Below are some pretty common mistakes that people make over and over again when using the Automated Stock Trading Robot.  Each of these items are lessons we’ve learned for you. Understand them and your practice sessions will be that much more productive.  This is the original post that Dave created and below is our version.

Practice, it turns out, makes you competent on the way to being perfect.
The list not in order of importance:

  1. Trading Too Large, Too Soon – It’s tempting to start trading with size soon, especially when you look at the results of a backtest for a decent strategy. As with any new trading strategy, but especially with automated trading, you need to trade really small in the beginning – so small that 10 or more losing trades (with slippage!) in a row will do no emotional harm to you (I’m not kidding here).
  2. Trading Strategies that Trade Too Frequently – There are strategies out there that you can find pretty easily that trade over 100 times a day that appear to be really profitable in a backtest – certainly when you look at the number of dollars per day. Besides the fact that you probably don’t have the account size to trade this system profitably, taking too many trades will make it much harder to go back and examine the trades. If anything, you should start off trading too infrequently (like 50 – 100 trades over a 3 week span). 
  3. Market vs Limit – Probably the biggest mistake that you can make at first is sending the robot to enter positions at MARKET. Market orders will cause serious slippage and you will over-trade. So far in all the videos that you see on our Youtube channel we ONLY USE LIMIT ORDERS to get into our trades. We know that we will not be in everything but the things we enter will be much closer to the backtested results in terms of entry price.

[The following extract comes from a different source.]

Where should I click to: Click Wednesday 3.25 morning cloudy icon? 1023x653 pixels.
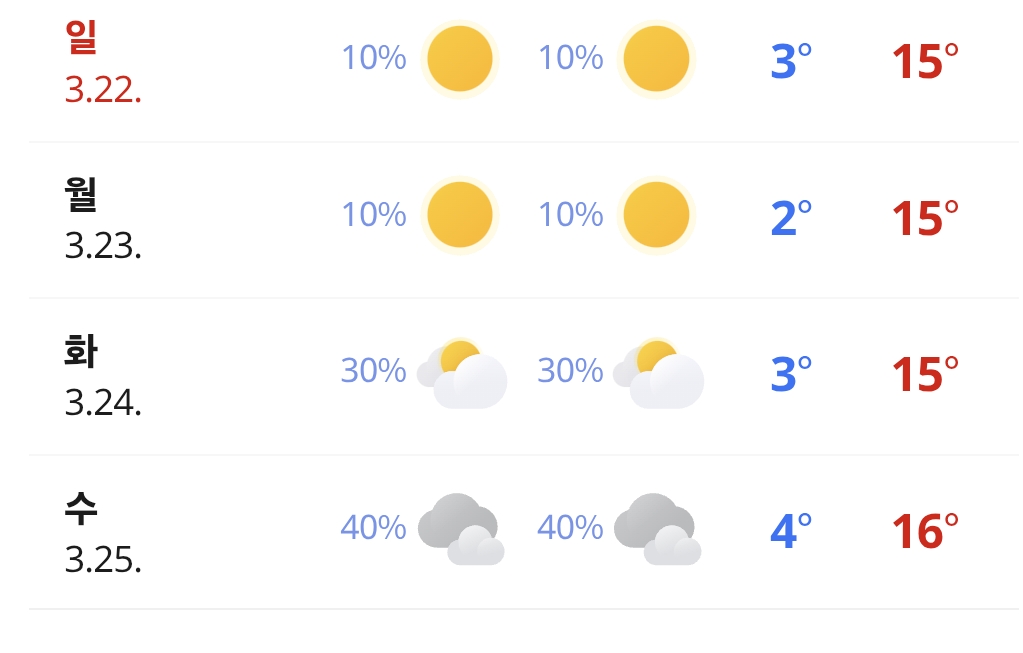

  4. Not Spending Time Learning Why Some Unprofitable Strategies Backtest so Well – The quicker you learn this the better off you’ll be. Once you understand why some unprofitable strategies can be made to look awesome in a backtester, you’ll learn how to recognize if the strategies you model are showing backtest success because of these reasons and you’ll be able to avoid them. Remember that the computer simply prints the price of the alert as your entry price. It simply cannot take into account the fact that your order, no matter how small, does have impact on the market. When you combine that impact on entry and add the impact on the exit what you end up with is often a losing strategy.

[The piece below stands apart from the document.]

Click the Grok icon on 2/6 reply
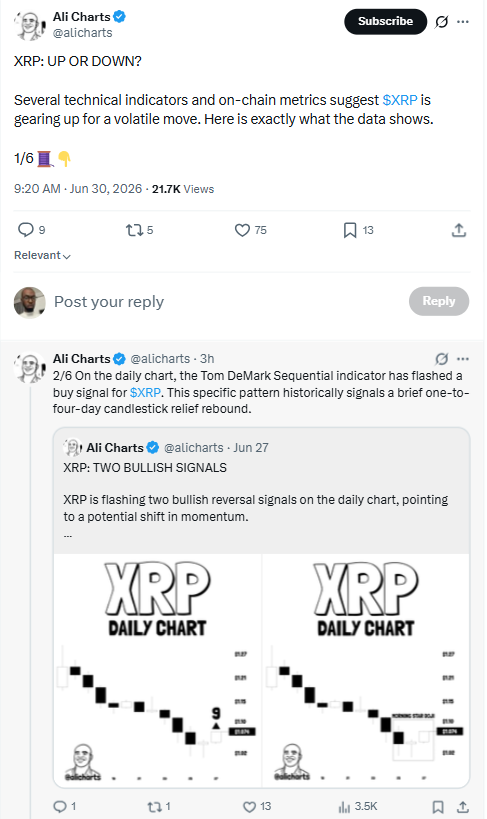 coord(442,359)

  5. Manually Overriding Your Automated System – There are situations where it makes sense to do this, but introducing your discretion makes testing and improving your performance more difficult. Remember you ran the numbers before you got started so there is no reason to think you can out guess the market just because you are watching it. For every trade you manually override and make money there will be ones that cost you significant amount of money. You are just adding uncertainty to your analysis and that is never a good thing.
  6. Acting Like It’s a Sprint When It’s Really a Marathon – Automated trading is not, well, automatic. It takes time and hard work and money to start off. Even if you had the systems you see on Youtube, what do you think would happen when the market dynamic shifts? Those systems will stop making money and it will be up to you to work with the software to find where the next edge is located. If you do not learn how to do that you will fail. Make sure you leave yourself plenty of rope, because it will take some time and “tuition” to figure out what works. Many times small adjustments can make a huge difference in a strategy’s performance.
  7. Using Stops that are Too Tight – We see this time and time again in every type of trading and it’s no different in automated trading. In fact, the effects of using stops that are too tight are magnified. You’ll have a better chance at success if you look for the loosest stops and work down if your live trade analysis concludes that they’re too loose.

As you can see, successful automated trading is still hard work just like any other kind of trading. However, the obvious benefits are simply too good for us to ignore.